══ GIVEN ENTRIES

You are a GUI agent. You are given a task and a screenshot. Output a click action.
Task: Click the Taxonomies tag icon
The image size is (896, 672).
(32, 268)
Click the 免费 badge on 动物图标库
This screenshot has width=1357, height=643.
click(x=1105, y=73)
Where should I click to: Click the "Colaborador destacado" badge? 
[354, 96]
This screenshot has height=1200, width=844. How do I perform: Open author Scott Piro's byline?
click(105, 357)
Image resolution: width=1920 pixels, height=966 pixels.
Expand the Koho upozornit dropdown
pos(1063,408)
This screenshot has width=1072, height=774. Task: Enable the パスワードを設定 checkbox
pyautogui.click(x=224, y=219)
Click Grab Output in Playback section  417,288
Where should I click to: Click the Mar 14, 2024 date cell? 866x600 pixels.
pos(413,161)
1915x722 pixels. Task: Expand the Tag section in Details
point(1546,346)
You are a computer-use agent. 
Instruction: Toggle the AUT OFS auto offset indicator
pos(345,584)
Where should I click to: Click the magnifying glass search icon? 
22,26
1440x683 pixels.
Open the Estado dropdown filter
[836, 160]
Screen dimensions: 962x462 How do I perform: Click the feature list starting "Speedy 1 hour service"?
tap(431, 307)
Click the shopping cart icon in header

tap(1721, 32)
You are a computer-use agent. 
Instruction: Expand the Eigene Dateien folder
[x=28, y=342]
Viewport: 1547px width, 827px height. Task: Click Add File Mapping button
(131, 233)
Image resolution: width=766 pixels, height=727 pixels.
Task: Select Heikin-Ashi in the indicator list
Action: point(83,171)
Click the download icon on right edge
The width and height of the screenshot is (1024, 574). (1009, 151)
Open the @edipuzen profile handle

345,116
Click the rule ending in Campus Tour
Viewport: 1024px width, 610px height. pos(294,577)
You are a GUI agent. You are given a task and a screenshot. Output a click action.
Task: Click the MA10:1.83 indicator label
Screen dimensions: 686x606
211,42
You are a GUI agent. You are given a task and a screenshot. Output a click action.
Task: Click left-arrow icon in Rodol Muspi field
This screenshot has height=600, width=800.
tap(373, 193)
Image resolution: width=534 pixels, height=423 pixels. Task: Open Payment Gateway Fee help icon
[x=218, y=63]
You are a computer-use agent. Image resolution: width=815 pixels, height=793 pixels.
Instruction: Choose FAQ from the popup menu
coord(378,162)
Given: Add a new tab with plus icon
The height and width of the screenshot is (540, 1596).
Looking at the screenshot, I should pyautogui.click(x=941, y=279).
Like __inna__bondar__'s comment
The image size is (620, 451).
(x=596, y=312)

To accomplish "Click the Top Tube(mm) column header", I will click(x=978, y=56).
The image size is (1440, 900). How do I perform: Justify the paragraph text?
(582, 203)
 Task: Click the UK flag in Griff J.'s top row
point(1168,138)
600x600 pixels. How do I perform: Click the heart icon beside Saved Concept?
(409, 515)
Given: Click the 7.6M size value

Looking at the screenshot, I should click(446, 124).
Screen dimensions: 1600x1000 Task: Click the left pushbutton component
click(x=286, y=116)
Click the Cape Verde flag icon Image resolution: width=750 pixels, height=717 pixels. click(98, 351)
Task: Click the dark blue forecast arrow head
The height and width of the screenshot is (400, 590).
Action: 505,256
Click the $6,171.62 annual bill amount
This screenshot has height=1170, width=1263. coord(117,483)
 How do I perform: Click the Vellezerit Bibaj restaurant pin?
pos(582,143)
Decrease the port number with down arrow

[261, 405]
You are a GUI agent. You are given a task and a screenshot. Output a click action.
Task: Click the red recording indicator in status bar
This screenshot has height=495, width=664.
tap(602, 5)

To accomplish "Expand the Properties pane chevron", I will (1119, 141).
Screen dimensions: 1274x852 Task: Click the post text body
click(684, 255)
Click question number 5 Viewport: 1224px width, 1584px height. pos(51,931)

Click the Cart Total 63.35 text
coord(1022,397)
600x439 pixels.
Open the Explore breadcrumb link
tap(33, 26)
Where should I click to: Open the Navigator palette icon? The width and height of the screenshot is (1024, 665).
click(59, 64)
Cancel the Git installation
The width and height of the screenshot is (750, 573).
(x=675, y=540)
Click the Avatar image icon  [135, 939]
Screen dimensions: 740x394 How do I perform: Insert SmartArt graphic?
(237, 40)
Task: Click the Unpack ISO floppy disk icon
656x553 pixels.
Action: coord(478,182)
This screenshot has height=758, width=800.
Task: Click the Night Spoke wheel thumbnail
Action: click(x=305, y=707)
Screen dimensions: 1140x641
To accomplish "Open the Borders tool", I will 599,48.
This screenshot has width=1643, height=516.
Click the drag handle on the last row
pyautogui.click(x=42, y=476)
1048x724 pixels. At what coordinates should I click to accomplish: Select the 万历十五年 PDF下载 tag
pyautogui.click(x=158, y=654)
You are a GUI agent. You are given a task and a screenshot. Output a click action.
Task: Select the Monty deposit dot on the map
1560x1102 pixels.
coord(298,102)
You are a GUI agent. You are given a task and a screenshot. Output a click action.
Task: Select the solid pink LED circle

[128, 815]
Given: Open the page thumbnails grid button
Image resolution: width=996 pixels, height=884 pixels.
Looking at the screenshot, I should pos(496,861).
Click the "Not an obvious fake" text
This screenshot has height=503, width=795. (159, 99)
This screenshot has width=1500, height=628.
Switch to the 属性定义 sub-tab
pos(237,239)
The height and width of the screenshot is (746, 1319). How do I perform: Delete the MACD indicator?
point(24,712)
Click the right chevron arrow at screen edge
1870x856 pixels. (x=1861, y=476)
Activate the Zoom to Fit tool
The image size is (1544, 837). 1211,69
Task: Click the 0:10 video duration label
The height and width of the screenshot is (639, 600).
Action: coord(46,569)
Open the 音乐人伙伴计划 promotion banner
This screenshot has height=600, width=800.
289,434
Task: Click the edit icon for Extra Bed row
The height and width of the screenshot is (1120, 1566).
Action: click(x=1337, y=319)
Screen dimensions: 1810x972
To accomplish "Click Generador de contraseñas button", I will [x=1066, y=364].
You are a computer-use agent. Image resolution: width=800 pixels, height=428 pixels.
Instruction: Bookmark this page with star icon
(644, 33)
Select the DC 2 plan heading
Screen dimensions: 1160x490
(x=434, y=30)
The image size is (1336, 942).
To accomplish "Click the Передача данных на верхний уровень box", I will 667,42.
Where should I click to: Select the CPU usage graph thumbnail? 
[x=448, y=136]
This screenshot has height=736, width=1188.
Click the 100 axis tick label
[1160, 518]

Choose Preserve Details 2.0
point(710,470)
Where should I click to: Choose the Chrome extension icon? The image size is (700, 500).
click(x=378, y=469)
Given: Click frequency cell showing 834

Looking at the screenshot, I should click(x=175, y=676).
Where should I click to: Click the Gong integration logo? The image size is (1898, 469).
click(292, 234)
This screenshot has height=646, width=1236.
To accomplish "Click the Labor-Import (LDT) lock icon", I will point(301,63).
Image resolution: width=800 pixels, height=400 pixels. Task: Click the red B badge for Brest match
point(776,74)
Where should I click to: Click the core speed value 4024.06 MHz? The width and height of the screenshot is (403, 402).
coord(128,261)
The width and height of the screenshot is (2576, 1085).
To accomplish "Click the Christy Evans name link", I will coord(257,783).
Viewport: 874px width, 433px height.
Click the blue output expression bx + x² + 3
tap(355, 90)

════

WORK INSTRUCTIONS:
Transcribe the data above in its entirety, exactly.

EXERCISE RESPONSE:
You are a GUI agent. You are given a task and a screenshot. Output a click action.
Task: Click the Taxonomies tag icon
The image size is (896, 672).
(32, 268)
Click the 免费 badge on 动物图标库
This screenshot has width=1357, height=643.
click(x=1105, y=73)
Where should I click to: Click the "Colaborador destacado" badge? 
[354, 96]
This screenshot has height=1200, width=844. How do I perform: Open author Scott Piro's byline?
click(105, 357)
Image resolution: width=1920 pixels, height=966 pixels.
Expand the Koho upozornit dropdown
pos(1063,408)
This screenshot has width=1072, height=774. Task: Enable the パスワードを設定 checkbox
pyautogui.click(x=224, y=219)
Click Grab Output in Playback section  417,288
Where should I click to: Click the Mar 14, 2024 date cell? 866x600 pixels.
pos(413,161)
1915x722 pixels. Task: Expand the Tag section in Details
point(1546,346)
You are a computer-use agent. 
Instruction: Toggle the AUT OFS auto offset indicator
pos(345,584)
Where should I click to: Click the magnifying glass search icon? 
22,26
1440x683 pixels.
Open the Estado dropdown filter
[836, 160]
Screen dimensions: 962x462 How do I perform: Click the feature list starting "Speedy 1 hour service"?
tap(431, 307)
Click the shopping cart icon in header

tap(1721, 32)
You are a computer-use agent. 
Instruction: Expand the Eigene Dateien folder
[x=28, y=342]
Viewport: 1547px width, 827px height. Task: Click Add File Mapping button
(131, 233)
Image resolution: width=766 pixels, height=727 pixels.
Task: Select Heikin-Ashi in the indicator list
Action: point(83,171)
Click the download icon on right edge
The width and height of the screenshot is (1024, 574). (1009, 151)
Open the @edipuzen profile handle

345,116
Click the rule ending in Campus Tour
Viewport: 1024px width, 610px height. pos(294,577)
You are a GUI agent. You are given a task and a screenshot. Output a click action.
Task: Click the MA10:1.83 indicator label
Screen dimensions: 686x606
211,42
You are a GUI agent. You are given a task and a screenshot. Output a click action.
Task: Click left-arrow icon in Rodol Muspi field
This screenshot has height=600, width=800.
tap(373, 193)
Image resolution: width=534 pixels, height=423 pixels. Task: Open Payment Gateway Fee help icon
[x=218, y=63]
You are a computer-use agent. Image resolution: width=815 pixels, height=793 pixels.
Instruction: Choose FAQ from the popup menu
coord(378,162)
Given: Add a new tab with plus icon
The height and width of the screenshot is (540, 1596).
Looking at the screenshot, I should pyautogui.click(x=941, y=279).
Like __inna__bondar__'s comment
The image size is (620, 451).
(x=596, y=312)

To accomplish "Click the Top Tube(mm) column header", I will click(x=978, y=56).
The image size is (1440, 900). How do I perform: Justify the paragraph text?
(582, 203)
 Task: Click the UK flag in Griff J.'s top row
point(1168,138)
600x600 pixels. How do I perform: Click the heart icon beside Saved Concept?
(409, 515)
Given: Click the 7.6M size value

Looking at the screenshot, I should click(446, 124).
Screen dimensions: 1600x1000 Task: Click the left pushbutton component
click(x=286, y=116)
Click the Cape Verde flag icon Image resolution: width=750 pixels, height=717 pixels. click(98, 351)
Task: Click the dark blue forecast arrow head
The height and width of the screenshot is (400, 590).
Action: 505,256
Click the $6,171.62 annual bill amount
This screenshot has height=1170, width=1263. coord(117,483)
 How do I perform: Click the Vellezerit Bibaj restaurant pin?
pos(582,143)
Decrease the port number with down arrow

[261, 405]
You are a GUI agent. You are given a task and a screenshot. Output a click action.
Task: Click the red recording indicator in status bar
This screenshot has height=495, width=664.
tap(602, 5)

To accomplish "Expand the Properties pane chevron", I will (1119, 141).
Screen dimensions: 1274x852 Task: Click the post text body
click(684, 255)
Click question number 5 Viewport: 1224px width, 1584px height. pos(51,931)

Click the Cart Total 63.35 text
coord(1022,397)
600x439 pixels.
Open the Explore breadcrumb link
tap(33, 26)
Where should I click to: Open the Navigator palette icon? The width and height of the screenshot is (1024, 665).
click(59, 64)
Cancel the Git installation
The width and height of the screenshot is (750, 573).
(x=675, y=540)
Click the Avatar image icon  [135, 939]
Screen dimensions: 740x394 How do I perform: Insert SmartArt graphic?
(237, 40)
Task: Click the Unpack ISO floppy disk icon
656x553 pixels.
Action: coord(478,182)
This screenshot has height=758, width=800.
Task: Click the Night Spoke wheel thumbnail
Action: click(x=305, y=707)
Screen dimensions: 1140x641
To accomplish "Open the Borders tool", I will 599,48.
This screenshot has width=1643, height=516.
Click the drag handle on the last row
pyautogui.click(x=42, y=476)
1048x724 pixels. At what coordinates should I click to accomplish: Select the 万历十五年 PDF下载 tag
pyautogui.click(x=158, y=654)
You are a GUI agent. You are given a task and a screenshot. Output a click action.
Task: Select the Monty deposit dot on the map
1560x1102 pixels.
coord(298,102)
You are a GUI agent. You are given a task and a screenshot. Output a click action.
Task: Select the solid pink LED circle

[128, 815]
Given: Open the page thumbnails grid button
Image resolution: width=996 pixels, height=884 pixels.
Looking at the screenshot, I should pos(496,861).
Click the "Not an obvious fake" text
This screenshot has height=503, width=795. (159, 99)
This screenshot has width=1500, height=628.
Switch to the 属性定义 sub-tab
pos(237,239)
The height and width of the screenshot is (746, 1319). How do I perform: Delete the MACD indicator?
point(24,712)
Click the right chevron arrow at screen edge
1870x856 pixels. (x=1861, y=476)
Activate the Zoom to Fit tool
The image size is (1544, 837). 1211,69
Task: Click the 0:10 video duration label
The height and width of the screenshot is (639, 600).
Action: coord(46,569)
Open the 音乐人伙伴计划 promotion banner
This screenshot has height=600, width=800.
289,434
Task: Click the edit icon for Extra Bed row
The height and width of the screenshot is (1120, 1566).
Action: click(x=1337, y=319)
Screen dimensions: 1810x972
To accomplish "Click Generador de contraseñas button", I will [x=1066, y=364].
You are a computer-use agent. Image resolution: width=800 pixels, height=428 pixels.
Instruction: Bookmark this page with star icon
(644, 33)
Select the DC 2 plan heading
Screen dimensions: 1160x490
(x=434, y=30)
The image size is (1336, 942).
To accomplish "Click the Передача данных на верхний уровень box", I will 667,42.
Where should I click to: Select the CPU usage graph thumbnail? 
[x=448, y=136]
This screenshot has height=736, width=1188.
Click the 100 axis tick label
[1160, 518]

Choose Preserve Details 2.0
point(710,470)
Where should I click to: Choose the Chrome extension icon? The image size is (700, 500).
click(x=378, y=469)
Given: Click frequency cell showing 834

Looking at the screenshot, I should click(x=175, y=676).
Where should I click to: Click the Gong integration logo? The image size is (1898, 469).
click(292, 234)
This screenshot has height=646, width=1236.
To accomplish "Click the Labor-Import (LDT) lock icon", I will point(301,63).
Image resolution: width=800 pixels, height=400 pixels. Task: Click the red B badge for Brest match
point(776,74)
Where should I click to: Click the core speed value 4024.06 MHz? The width and height of the screenshot is (403, 402).
coord(128,261)
The width and height of the screenshot is (2576, 1085).
To accomplish "Click the Christy Evans name link", I will coord(257,783).
Viewport: 874px width, 433px height.
Click the blue output expression bx + x² + 3
tap(355, 90)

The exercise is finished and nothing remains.